İşin tehlikeli tarafının dağa çıkan, kandırılan genç delikanlıda arandığına
dikkati çeken Akdağ, şunları söyledi:
Ama asıl işin tehlikeli tarafı onu oraya çıkaranda, bunun sanki haklı bir
gerekçeyle yapılmış olduğunu iddia edende. Çünkü şükürler olsun Türkiyede biraz
önce bahsettiğime benzer farklı zulüm davranışları artık yok ki. Hiçbir zaman
şiddetin haklı bir tarafı olamazdı, gerçekten olamaz. Ama geçmiş yıllarda 90lı
yılların Türkiyesi çok karanlık bir ortamdı. Faili meçhuller, işkenceler,
hukukun çiğnenmesi gibi hususlarla karşılaşılabiliyordu. Hepimizin kafasını
karıştıran bir ortam vardı. Bugün Türkiyede böyle bir şey yok ki bir ırk
temeline dayalı olarak Ben hak arıyorum onun için de insanları öldürüyorum.
Çocukları, bebekleri, hamile kadınları bile öldürmekten çekinmiyorum, ben hak
arıyorum ifadesinin düşüncesinin hiçbir haklılığı olamaz.
-Bireysel özgürlük-
Bakan Akdağ, bireysel özgürlüğe sahip çıkmanın önemine değinerek, Bireysel
özgürlüğe sahip çıkma konusunda da birbirinize destek olmanız gerekmekte dedi.
Bir üniversitede, bir öğrencinin özgürlüğünün engellenme çabası içerisine
girilmesi durumunda, buna bütün öğrenci konseylerinin topyekun karşı çıkması
gerektiğini anlatan Akdağ, şöyle devam etti:
Ama bu özgürlük alanı neyse ne fark etmez. Sizin kafa yapınıza uymayan bir
alan olabilir, yine o özgürlüğe sahip çıkın. Ama şiddetle, başkalarının hakkına
halel getirecek şekilde yapacak olanlara da hep birlikte karşı çıkmalıyız. Şiddet
bir özgürlük alanı olamaz. Başkasının hakkını ihlal etmiş oluyorsunuz. Şunu
özellikle ifade etmek istiyorum. Hangi bölümde okursanız okuyun toplumun
değerlerine sahip çıkmaya çalışın. Hayatınızı da bir kampüsün içine hapsetmeyin.
Hapsetmediğinizi de biliyorum.
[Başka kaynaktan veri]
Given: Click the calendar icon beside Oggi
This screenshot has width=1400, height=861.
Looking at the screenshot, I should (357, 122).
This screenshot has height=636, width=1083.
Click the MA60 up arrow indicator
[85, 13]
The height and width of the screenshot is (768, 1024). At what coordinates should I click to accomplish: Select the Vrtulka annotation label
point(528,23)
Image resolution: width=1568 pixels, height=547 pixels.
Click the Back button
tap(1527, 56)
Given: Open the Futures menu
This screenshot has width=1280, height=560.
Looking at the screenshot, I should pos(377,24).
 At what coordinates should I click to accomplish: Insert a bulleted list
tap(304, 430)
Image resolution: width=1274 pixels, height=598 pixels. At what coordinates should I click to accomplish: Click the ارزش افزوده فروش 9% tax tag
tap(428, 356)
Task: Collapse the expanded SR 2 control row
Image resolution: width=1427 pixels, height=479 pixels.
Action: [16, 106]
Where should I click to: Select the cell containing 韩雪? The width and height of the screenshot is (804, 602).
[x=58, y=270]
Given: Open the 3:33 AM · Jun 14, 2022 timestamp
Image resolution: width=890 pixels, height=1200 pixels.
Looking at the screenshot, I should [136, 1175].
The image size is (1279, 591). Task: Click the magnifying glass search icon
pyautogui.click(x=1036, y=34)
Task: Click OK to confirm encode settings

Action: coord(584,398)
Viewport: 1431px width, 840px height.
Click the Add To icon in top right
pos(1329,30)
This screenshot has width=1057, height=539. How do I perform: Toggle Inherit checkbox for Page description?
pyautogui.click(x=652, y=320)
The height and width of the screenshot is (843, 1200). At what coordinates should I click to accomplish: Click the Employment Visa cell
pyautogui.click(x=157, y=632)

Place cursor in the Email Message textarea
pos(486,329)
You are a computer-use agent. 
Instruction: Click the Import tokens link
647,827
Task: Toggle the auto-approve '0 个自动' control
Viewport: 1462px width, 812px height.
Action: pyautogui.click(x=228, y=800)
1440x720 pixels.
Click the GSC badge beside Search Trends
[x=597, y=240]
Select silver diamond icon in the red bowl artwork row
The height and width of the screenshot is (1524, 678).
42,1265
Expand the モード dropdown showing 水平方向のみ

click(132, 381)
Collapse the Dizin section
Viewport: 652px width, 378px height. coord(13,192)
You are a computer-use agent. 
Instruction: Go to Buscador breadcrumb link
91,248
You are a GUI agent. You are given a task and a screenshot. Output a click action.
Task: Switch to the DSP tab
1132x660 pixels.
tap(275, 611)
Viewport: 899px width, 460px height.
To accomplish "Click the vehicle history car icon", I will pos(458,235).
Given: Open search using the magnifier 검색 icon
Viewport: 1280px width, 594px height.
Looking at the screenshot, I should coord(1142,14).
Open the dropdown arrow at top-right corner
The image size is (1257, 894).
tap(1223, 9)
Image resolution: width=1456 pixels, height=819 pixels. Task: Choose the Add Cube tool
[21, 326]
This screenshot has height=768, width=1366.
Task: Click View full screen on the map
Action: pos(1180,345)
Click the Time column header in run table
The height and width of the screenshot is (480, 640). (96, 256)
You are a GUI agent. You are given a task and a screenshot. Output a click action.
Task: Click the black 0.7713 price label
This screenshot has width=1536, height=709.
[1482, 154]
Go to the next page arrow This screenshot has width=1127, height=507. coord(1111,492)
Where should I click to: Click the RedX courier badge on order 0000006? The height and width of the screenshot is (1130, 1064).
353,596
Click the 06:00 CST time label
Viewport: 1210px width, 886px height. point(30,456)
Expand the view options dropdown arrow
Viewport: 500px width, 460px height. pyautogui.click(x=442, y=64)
Üniversiteler bu anlamda biraz riskli alanlardır.
Öğrenci için de bazen böyle olabilir öğretim üyeleri için de böyle olabilir.
-Bakan Akdağdan öğrencilere kitap tavsiyesi-
Akdağ, öğrencilere, Finlandiyada geçen olayları anlatan Beyaz zambaklar
ülkesinde isimli kitabı okumalarını tavsiye etti.
Kitabın küçük hacimli ve müthiş ders veren bir kitap olduğunu ifade eden
Akdağ, Beyaz Zambaklar Ülkesinde, Finlandiyalı aydınların yüzyılın başında
nasıl bir bataklıklar ülkesi ve nasıl bir buzullar ülkesi olan Finlandiyada,
nasıl kendi halklarının önüne düşerek, bir aydınlanma hareketini başlattığını bu
kitapta göreceksiniz. Şükürler olsun bugünün Türkiyesi o günün Finlandiyasından
çok çok ilerde ama hepimize düşen önemli görevler vardır. Bizler sizlere
güveniyoruz diye konuştu.
Daha sonra Atatürk Üniversitesi Rektörü Prof. Dr. Hikmet Koçak tarafından
Bakan Akdağa, üniversitelerinin kuruluşunun 55. yılı anısına plaket sunuldu.